So then your process says to adjust the model (it’s a bit unclear on how, but let’s say it’s something like “make it more accurate until it accurately predicts the bad consequences we encountered”) and try again. OK, fine, but this isn’t changing X and it won’t help at all if we are facing the Hard Problem and X doesn’t correctly capture what we really care about.
Sorry I did not see this earlier. My notifications aren’t working.
I think the Model can include X. If you allow the Model to include questions about what goal you should be following.
Let us take a problem that we know the end goal of it and put an agent in the position of not knowing the end goal, with imperfect feedback and see how we can use a system I describe in it.
So lets say we have a chess agent that gets rewarded for singular actions based upon what the human judge thinks of that action. The real goal is to win the chess game, not to maximise the reward, but it doesn’t know that.
So if it loses a queen that might be a bad action in one context, but a good one if it allows check mate sooner.
Lets say the first Model it has is. “My goal is to not lose chess pieces”
It compares what the Model predicts about the measure and what the measure actually is, if they are out of whack updates the model.
The first discrepancy it finds is when it gets rewarded well for when it accidentally strategically sacrifices a pawn, so the next Model is:
“My goal is to not lose low value chess pieces, if if it saves a high value chess piece”
The next update happens when it accidentally sacrifices a high value piece to save a strategically valuable pawn. It then finds enlightenment.
“My goal is to Checkmate the other player”.
However this doesn’t allow it to predict the values of the measure perfectly. As the human is fallible they might give bad utility to a specific move.
So it needs to refine it’s model to.
“My goal is to Checkmate the other player, but the measure that is used is fallible in these ways: it can’t see so far ahead or as well as me”.
Importantly, this means it would still have the goal to checkmate the other player.
This can be seen as arguing in a similar vane to the arguments for goal uncertainty.
I don’t understand how your hypothetical chess-playing agent is supposed to work out that (1) when the model says “maximize value of pieces” but it gets rewarded for something else, that means that the model needs revising, but (2) when the model says “checkmate opponent” but it gets rewarded for something else, that means the rewards are being allocated wrongly.
You are right it could go to the goal. ”I must play chess as badly as a human”

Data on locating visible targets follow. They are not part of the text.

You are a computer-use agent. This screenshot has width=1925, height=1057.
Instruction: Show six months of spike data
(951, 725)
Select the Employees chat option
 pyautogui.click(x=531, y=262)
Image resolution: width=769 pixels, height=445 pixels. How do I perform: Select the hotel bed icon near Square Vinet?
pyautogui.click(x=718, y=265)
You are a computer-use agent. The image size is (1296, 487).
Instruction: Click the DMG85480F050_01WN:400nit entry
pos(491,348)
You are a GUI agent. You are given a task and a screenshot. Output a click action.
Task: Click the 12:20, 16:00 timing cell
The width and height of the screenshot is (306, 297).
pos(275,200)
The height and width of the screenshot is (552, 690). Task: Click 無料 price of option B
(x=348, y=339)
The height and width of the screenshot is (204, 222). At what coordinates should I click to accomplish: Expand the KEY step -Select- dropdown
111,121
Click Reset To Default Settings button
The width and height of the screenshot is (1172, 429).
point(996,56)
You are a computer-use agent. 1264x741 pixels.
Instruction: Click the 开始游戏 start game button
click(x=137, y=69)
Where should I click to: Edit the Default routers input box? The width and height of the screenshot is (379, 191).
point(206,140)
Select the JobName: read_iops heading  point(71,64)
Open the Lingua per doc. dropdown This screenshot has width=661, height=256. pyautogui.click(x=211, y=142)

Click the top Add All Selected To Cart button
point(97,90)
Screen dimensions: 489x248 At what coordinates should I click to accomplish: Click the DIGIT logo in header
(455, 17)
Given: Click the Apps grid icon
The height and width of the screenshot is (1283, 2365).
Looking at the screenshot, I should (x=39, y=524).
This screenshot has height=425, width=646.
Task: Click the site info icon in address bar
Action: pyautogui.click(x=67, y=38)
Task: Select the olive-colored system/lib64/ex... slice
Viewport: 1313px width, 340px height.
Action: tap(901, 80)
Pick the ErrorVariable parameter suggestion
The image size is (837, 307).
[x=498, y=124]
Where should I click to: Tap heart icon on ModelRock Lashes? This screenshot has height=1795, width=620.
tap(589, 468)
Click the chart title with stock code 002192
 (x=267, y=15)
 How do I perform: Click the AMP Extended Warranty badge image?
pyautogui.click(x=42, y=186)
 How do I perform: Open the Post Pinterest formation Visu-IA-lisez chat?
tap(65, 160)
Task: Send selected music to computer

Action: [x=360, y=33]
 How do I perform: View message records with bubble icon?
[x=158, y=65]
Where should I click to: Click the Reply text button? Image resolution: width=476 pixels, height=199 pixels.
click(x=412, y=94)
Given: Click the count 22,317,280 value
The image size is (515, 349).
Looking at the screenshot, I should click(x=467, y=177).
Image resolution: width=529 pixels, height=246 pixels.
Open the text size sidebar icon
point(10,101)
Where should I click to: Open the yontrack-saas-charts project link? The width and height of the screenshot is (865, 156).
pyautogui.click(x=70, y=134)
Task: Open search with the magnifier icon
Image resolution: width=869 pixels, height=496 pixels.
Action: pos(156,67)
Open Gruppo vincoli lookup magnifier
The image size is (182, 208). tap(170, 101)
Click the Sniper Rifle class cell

Both it and, “My goal is to Checkmate the other player, but the measure that is used is fallible in these ways: it can’t see so far ahead or as well as me”, would minimise the expected error of the model predicted utility vs the utility given by the measure.
The benefit of what I am suggesting is that the system can entertain ideas that the measure is wrong.
So it sucks a little less than one that purely tries to optimise the measure.
You can only go so far with incentive structures alone. To improve on that you need communication. Luckily we can communicate with any systems that we make
We don’t have that when trying to deal with the hard problems, we can’t talk to our genes and ask them what they thinking when they made us like freedom or dislike suffering. But it seems like a good guess that it has something to do with survival/genetic propagation.
What, then, is the system trying to do? Not purely trying to optimize the measure, OK. But what instead? I understand that it is (alternately, or even concurrently) trying to optimize goals suggested by its model and adjusting its model—but what, exactly, is it trying to adjust its model to achieve? What’s the relationship between its goals and the reward signal it’s receiving?
It feels like you’re saying “A naive measure-optimizing system will do X, which is bad; let’s make a system that does Y instead” but I don’t see how your very partial description of the system actually leads to it doing Y instead of X, and it seems possible that all the stuff that would have that consequence is in the bits you haven’t described.
exactly, is it trying to adjust its model to achieve?
Reduce the error between the utility predicted by the model and the utility given by a measure.
What’s the relationship between its goals and the reward signal it’s receiving?
In a real world system: Very complicated! I think for a useful system the relationship will have to be comparable to the relationship between human goals and the reward signals we receive.
I’m trying to say: “A naive measure-optimizing system will do X, which is bad; let’s explore a system that could do possibly not do X”.
If your system is (1) trying to achieve goals suggested by its model and (2) trying to reduce the difference between the model’s predictions and some measure, then it is optimizing for that measure, just in a roundabout way, and I don’t see what will make it any less subject to Goodhart’s law than another system trying to optimize for that same measure.
(That doesn’t mean I think the overall structure you describe is a bad one. In fact, I think it’s a more or less inevitable one. But I don’t see that it does what you want it to.)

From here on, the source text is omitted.